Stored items
=-=-=-=-=

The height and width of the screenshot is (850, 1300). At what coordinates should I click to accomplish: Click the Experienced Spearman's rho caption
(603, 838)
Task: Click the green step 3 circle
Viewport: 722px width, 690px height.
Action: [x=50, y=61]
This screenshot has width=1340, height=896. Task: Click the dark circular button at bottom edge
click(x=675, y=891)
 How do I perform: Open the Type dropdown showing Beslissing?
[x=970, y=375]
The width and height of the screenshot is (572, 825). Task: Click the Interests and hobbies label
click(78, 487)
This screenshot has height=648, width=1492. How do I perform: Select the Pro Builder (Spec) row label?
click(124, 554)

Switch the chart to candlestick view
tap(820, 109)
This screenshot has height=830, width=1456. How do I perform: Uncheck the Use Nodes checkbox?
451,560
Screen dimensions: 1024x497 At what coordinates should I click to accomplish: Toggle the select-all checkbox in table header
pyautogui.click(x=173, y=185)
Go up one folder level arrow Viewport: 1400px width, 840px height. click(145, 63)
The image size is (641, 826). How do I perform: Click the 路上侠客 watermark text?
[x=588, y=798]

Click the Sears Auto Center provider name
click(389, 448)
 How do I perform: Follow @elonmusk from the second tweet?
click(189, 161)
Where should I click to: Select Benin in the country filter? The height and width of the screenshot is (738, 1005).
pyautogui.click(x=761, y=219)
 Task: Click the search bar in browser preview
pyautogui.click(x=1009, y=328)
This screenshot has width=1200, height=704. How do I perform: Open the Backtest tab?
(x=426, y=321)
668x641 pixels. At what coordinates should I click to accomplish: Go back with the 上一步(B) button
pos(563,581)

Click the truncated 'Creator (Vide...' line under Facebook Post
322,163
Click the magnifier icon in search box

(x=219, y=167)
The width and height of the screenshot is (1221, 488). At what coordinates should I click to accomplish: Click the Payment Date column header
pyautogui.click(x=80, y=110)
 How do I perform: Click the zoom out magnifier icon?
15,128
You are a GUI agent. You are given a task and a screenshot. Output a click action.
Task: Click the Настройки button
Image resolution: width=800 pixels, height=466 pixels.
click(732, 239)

=-=-=-=-=

**Problem details**
Swap "checkbox" for "check box" everywhere in the material above and write it out again with nothing else changed.

**Reply to the exercise**
The height and width of the screenshot is (850, 1300). At what coordinates should I click to accomplish: Click the Experienced Spearman's rho caption
(603, 838)
Task: Click the green step 3 circle
Viewport: 722px width, 690px height.
Action: [x=50, y=61]
This screenshot has width=1340, height=896. Task: Click the dark circular button at bottom edge
click(x=675, y=891)
 How do I perform: Open the Type dropdown showing Beslissing?
[x=970, y=375]
The width and height of the screenshot is (572, 825). Task: Click the Interests and hobbies label
click(78, 487)
This screenshot has height=648, width=1492. How do I perform: Select the Pro Builder (Spec) row label?
click(124, 554)

Switch the chart to candlestick view
tap(820, 109)
This screenshot has height=830, width=1456. How do I perform: Uncheck the Use Nodes check box?
451,560
Screen dimensions: 1024x497 At what coordinates should I click to accomplish: Toggle the select-all check box in table header
pyautogui.click(x=173, y=185)
Go up one folder level arrow Viewport: 1400px width, 840px height. click(145, 63)
The image size is (641, 826). How do I perform: Click the 路上侠客 watermark text?
[x=588, y=798]

Click the Sears Auto Center provider name
click(389, 448)
 How do I perform: Follow @elonmusk from the second tweet?
click(189, 161)
Where should I click to: Select Benin in the country filter? The height and width of the screenshot is (738, 1005).
pyautogui.click(x=761, y=219)
 Task: Click the search bar in browser preview
pyautogui.click(x=1009, y=328)
This screenshot has width=1200, height=704. How do I perform: Open the Backtest tab?
(x=426, y=321)
668x641 pixels. At what coordinates should I click to accomplish: Go back with the 上一步(B) button
pos(563,581)

Click the truncated 'Creator (Vide...' line under Facebook Post
322,163
Click the magnifier icon in search box

(x=219, y=167)
The width and height of the screenshot is (1221, 488). At what coordinates should I click to accomplish: Click the Payment Date column header
pyautogui.click(x=80, y=110)
 How do I perform: Click the zoom out magnifier icon?
15,128
You are a GUI agent. You are given a task and a screenshot. Output a click action.
Task: Click the Настройки button
Image resolution: width=800 pixels, height=466 pixels.
click(732, 239)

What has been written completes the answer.